Opuntia humifusa var. humifusa: Eastern Prickly-pear Cactus

Opuntia humifusa var. humifusa: Eastern Prickly-pear Cactus

The specific and infraspecific epithet, humifusa, refers to the sprawling, prostrate growth habit of this small cactus, which along with the size of its flat wide cladodes/joints/pads makes it easy to recognize. Native east of the Rockies and described as common in the Coastal Plains of the SouthEast. I have seen it here in the Georgia Piedmont only on granite outcrops in very shallow to shallow soil. In cultivation it does nicely in artificial outcrops and in low-nitrogen bogs.

A very interesting, if unpretentious, plant beloved by botanists and Cactus afectionados. It reproduces vegetatively through detached cladodes (which are actually stem segments) that move during floods and root and produce new plants. Its leaves are small, deciduous cylindrical projections that only a botanist knows and loves. All parts of the plant have clusters of clandestine short, hair-like spines, called glochids, that bury themselves in your skin and produce irritation for many days unless removed under a dissecting scope.
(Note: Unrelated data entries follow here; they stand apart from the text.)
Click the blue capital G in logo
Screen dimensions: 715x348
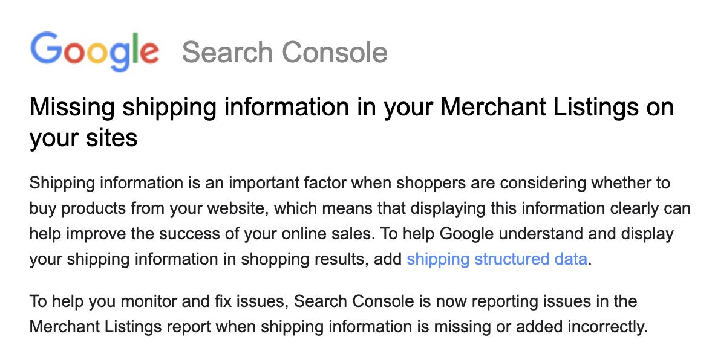tap(45, 47)
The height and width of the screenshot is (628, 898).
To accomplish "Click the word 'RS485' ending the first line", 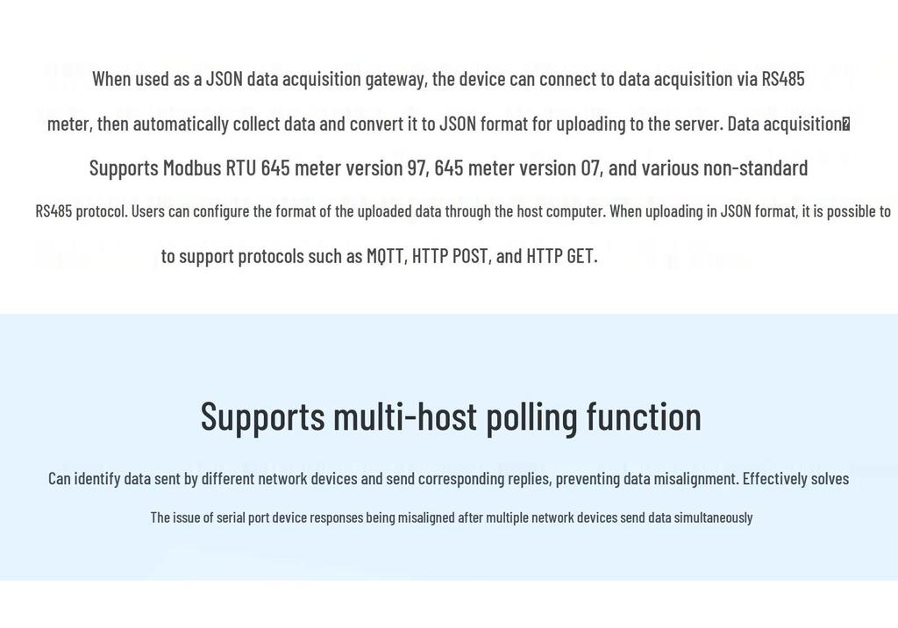I will click(x=783, y=79).
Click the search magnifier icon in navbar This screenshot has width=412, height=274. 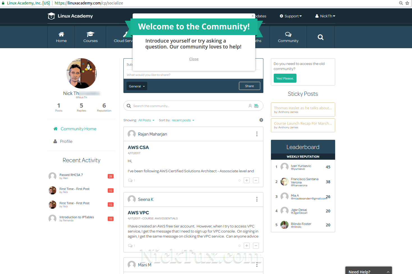point(321,37)
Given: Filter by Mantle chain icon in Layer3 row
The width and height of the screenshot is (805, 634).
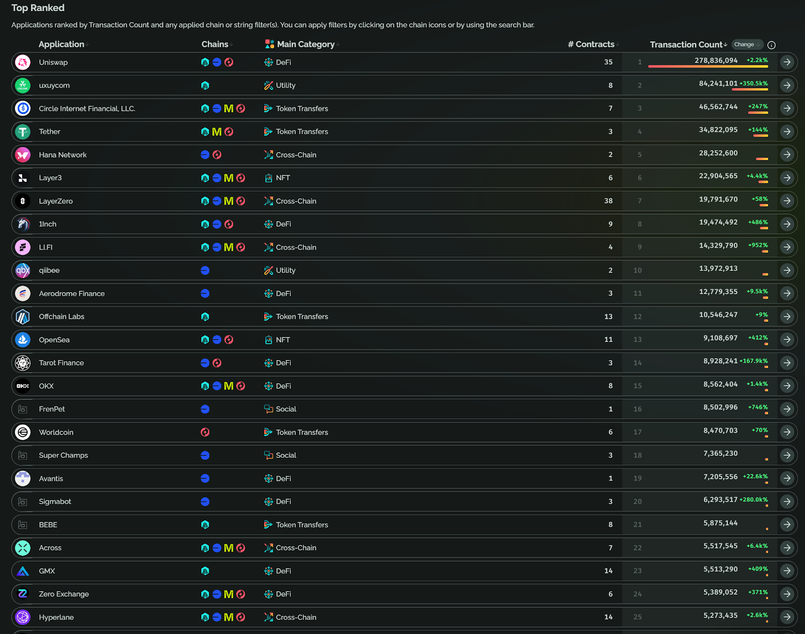Looking at the screenshot, I should tap(228, 178).
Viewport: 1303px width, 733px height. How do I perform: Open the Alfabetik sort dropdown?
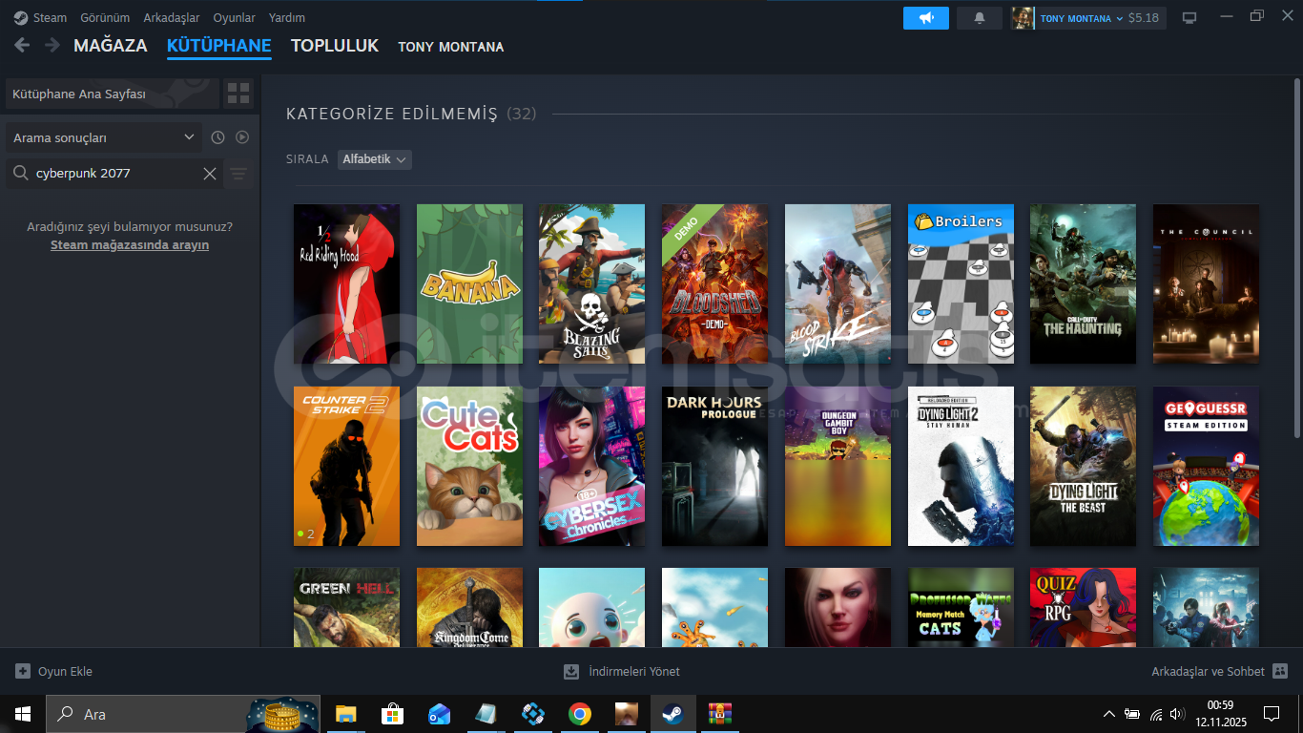tap(375, 159)
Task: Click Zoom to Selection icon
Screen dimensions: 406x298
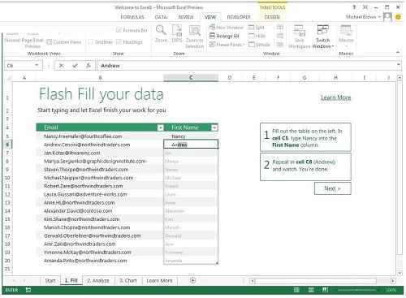Action: tap(195, 30)
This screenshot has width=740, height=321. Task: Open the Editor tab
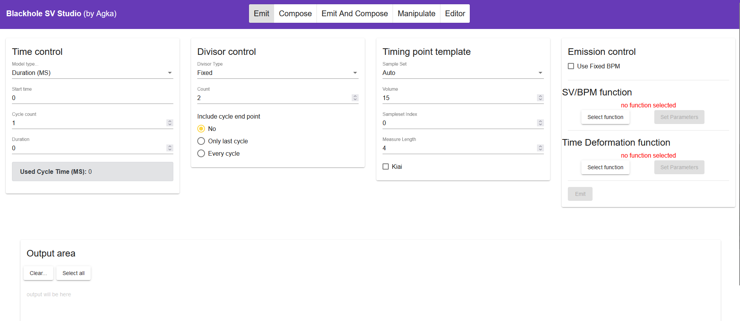(455, 14)
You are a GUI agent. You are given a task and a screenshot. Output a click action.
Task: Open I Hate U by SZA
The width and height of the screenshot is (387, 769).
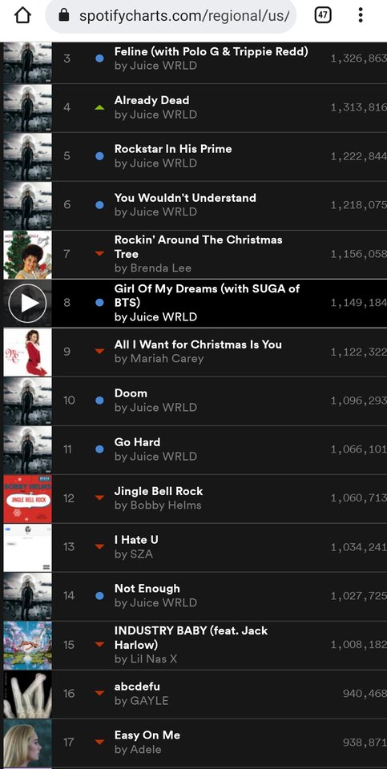(x=136, y=539)
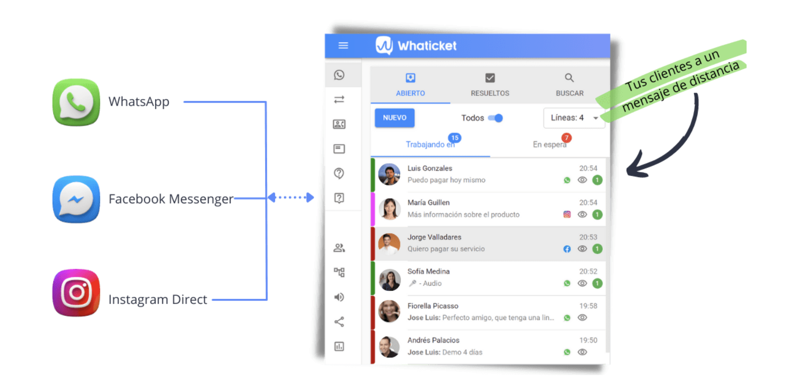
Task: Open the BUSCAR tab
Action: point(569,85)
In its favor, however, it does not have the large spines found on most species of Cactus.

In June it produces large yellow flowers that slowly develop into red, somewhat fleshy berries that in late autumn fall from the plant. Yes, they are berries and are food for insects, raccoons and opossums.

Check the links at the bottom of the USDA-Plants Profile of this and other species of Opuntia for descriptions of invasive species of Opuntia and the use of the South American Cactus Moth Cactoblastis cactorum as a biological control of Opuntia in Australia, India, South Africa, Hawaii, and the Caribbean. Unfortunately, the moth is now threatening native Opuntia in Mexico, Florida and the SouthEast.